Gameplay-wise, the most fun I had was playing the utterly optional collectible card game--which I almost skipped. Mind you, it's not amazing, but it was a bit better than the action-crafting "RPG" to which it was attached. This is one of those cases where I wonder if both games might've been improved if they had been handled one at a time and released separately, rather than spending less time and resources on each part because they were developed at once so that one game could be crammed into the other.
The story and characters are...fine (at best), for the most part. The writing isn't great: in particular, there's one borderline-insane arsonist character who latches onto the starting character early on (it's a party-based game, and you can switch between anyone in your active party as long as they're not too injured), and--despite her immediately disliking the guy's general personality and being horrified at his disclosure of something he had done a bit before they met--she sticks with him, and after a couple missions, she's treating him like he's her zany-but-lovable old buddy, despite nothing having happened in between which either showed or excused her having been won over. Even in a game with a comedic tone, this is bizarre. But the rest (that I saw) was fine--not amazing, not terrible.
Visually, the game is also fine. The weakest element was the comic-book-style panels that tell parts of the story in cutscenes (some of them were just not very well drawn), but other wise, the game looks decent enough.

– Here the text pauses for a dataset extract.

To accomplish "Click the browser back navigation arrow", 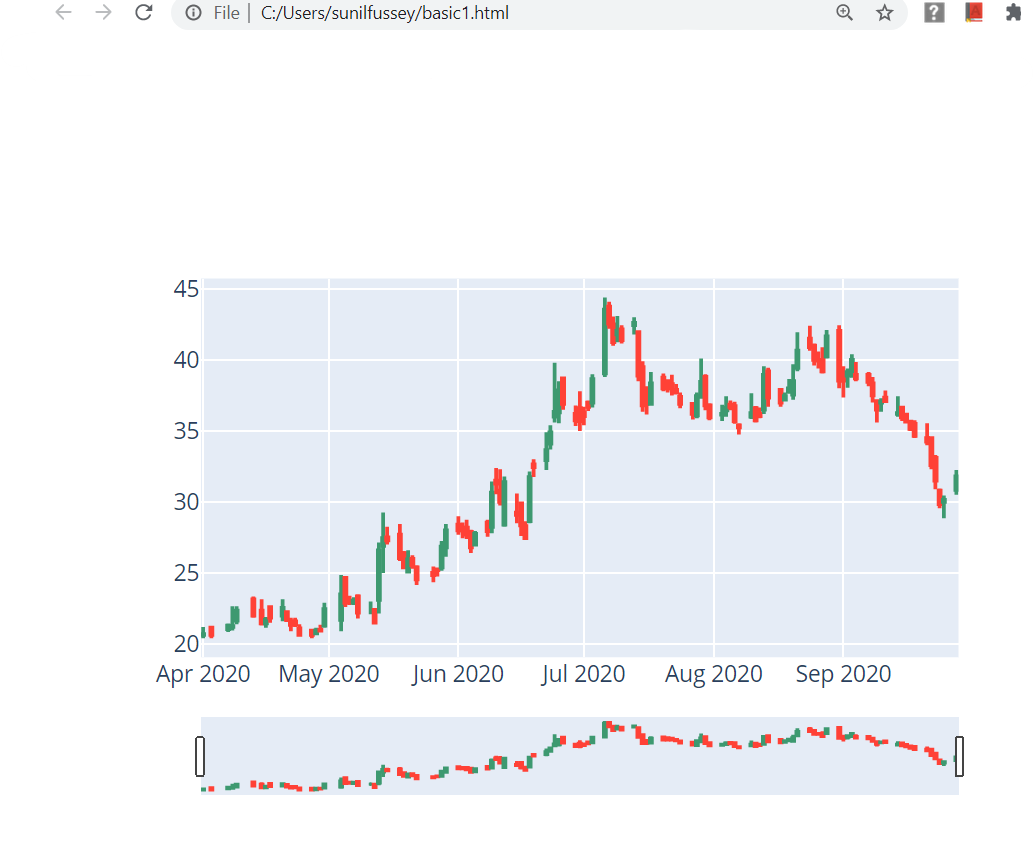I will 62,13.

The only part of the audio side that I can even recall now is the fact that they used Banjo-Kazooie-style non-verbal vocal sounds in lieu of probably-too-expensive voice-overs. It worked well enough here, and wasn't really annoying.
Performance-wise, I don't recall having any major problems (frame-rate drops, lag, crashes, etc.) the couple times I ran the demo. It definitely gave my laptop (which meets the recommended specs) a bit of a workout on high graphical setting; I wound up turning it down to medium after the first play session, just so it wouldn't get quite so hot.
Unfortunately, there are games that do every single gameplay and story element better than this one did (even just within the zompocalypse/post-apoc settings/themes). They tried one or two things differently here, and I respect the devs for that. But I bailed out of the game after dying a couple times in the gauntlet and realizing I wasn't having much fun, so didn't care about "gitting good", and didn't care about the story or characters up to that point enough to even turn the difficulty down to maybe finish the demo.
I don't see myself ever buying the full game, and probably won't ever revisit the demo, either. But maybe I'd consider checking out a more developed standalone version of the card game, or something similar--as long as it wasn't some online-multiplayer-focused thing like Gwent.